§ **Records supplied**
<<<<

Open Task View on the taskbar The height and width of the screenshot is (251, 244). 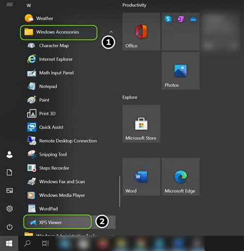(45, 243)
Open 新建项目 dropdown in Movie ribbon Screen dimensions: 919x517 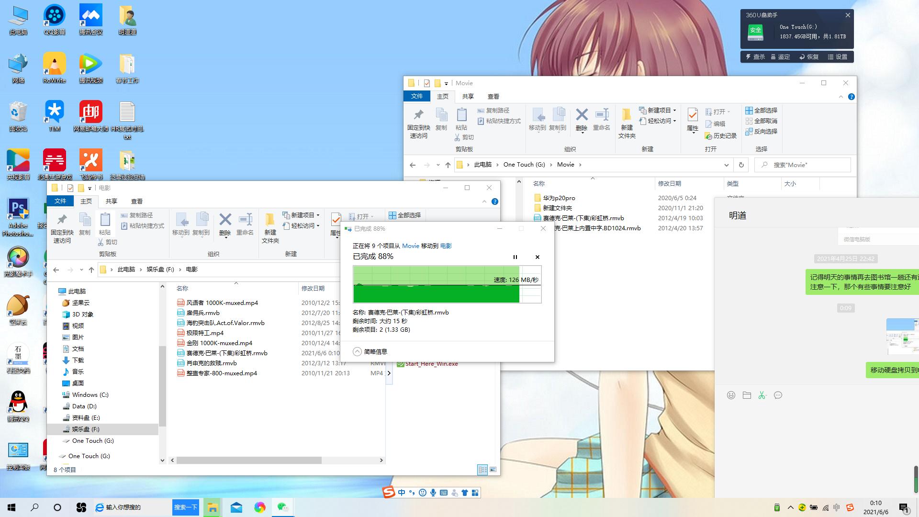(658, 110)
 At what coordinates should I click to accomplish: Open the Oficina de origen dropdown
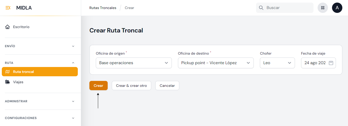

>>>>
<<<<

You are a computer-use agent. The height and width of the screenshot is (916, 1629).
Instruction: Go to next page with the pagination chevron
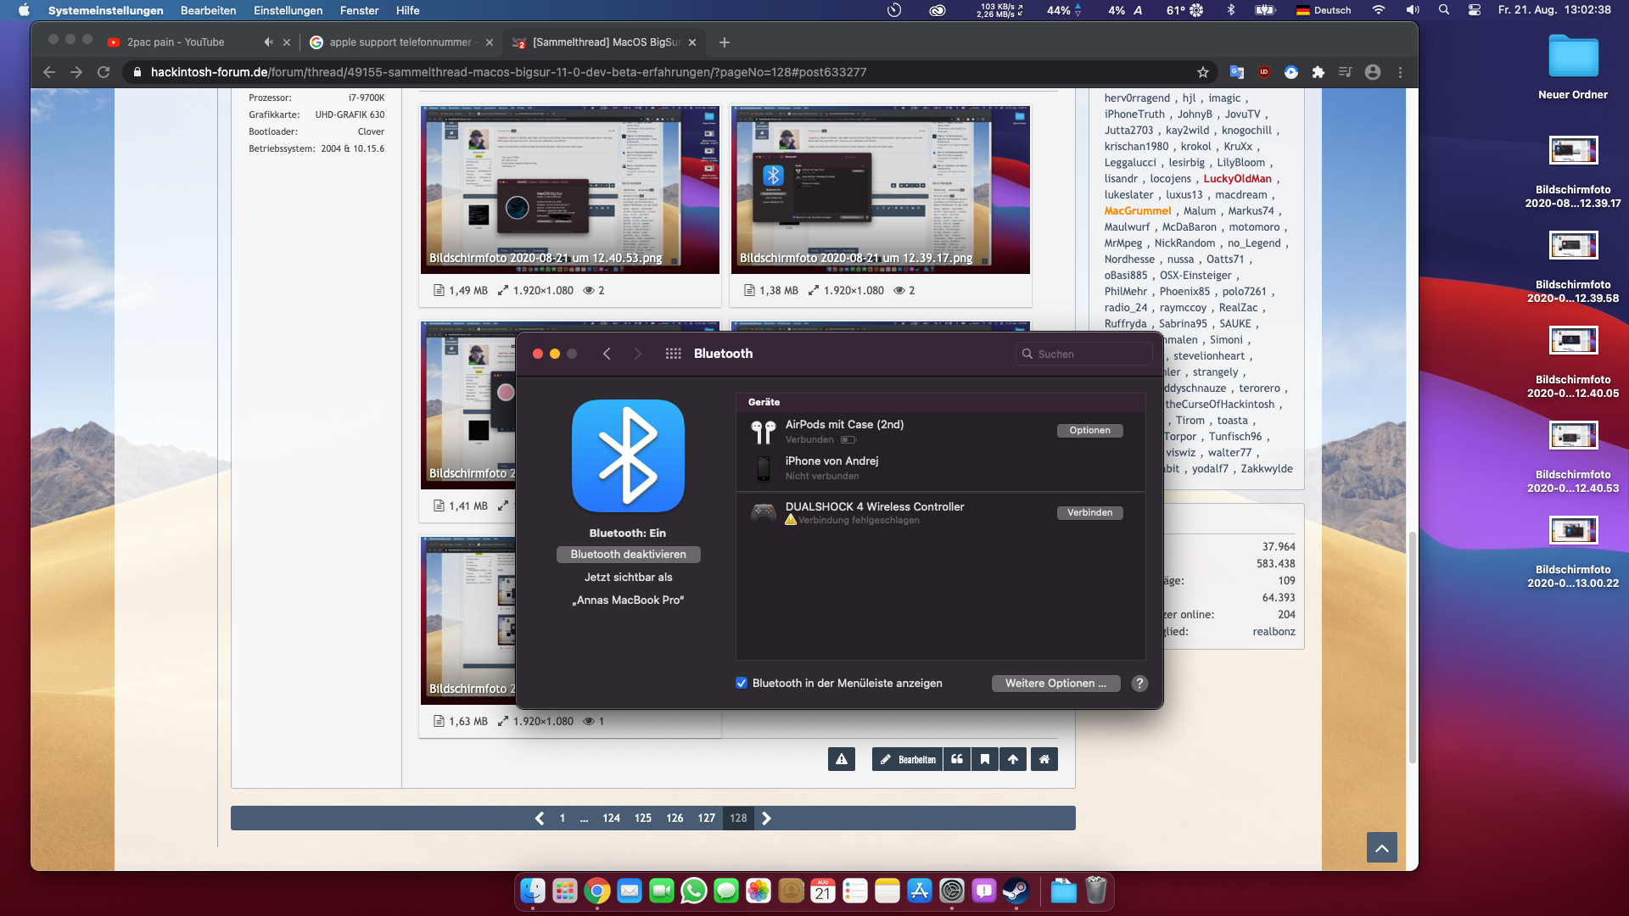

>>>>

§ **Aim of the task**
Please repeat word for word the lines from the one containing "You are a computer-use" up to and including the one containing "Instruction: Go to".

§ **Written response**
You are a computer-use agent. The height and width of the screenshot is (916, 1629).
Instruction: Go to next page with the pagination chevron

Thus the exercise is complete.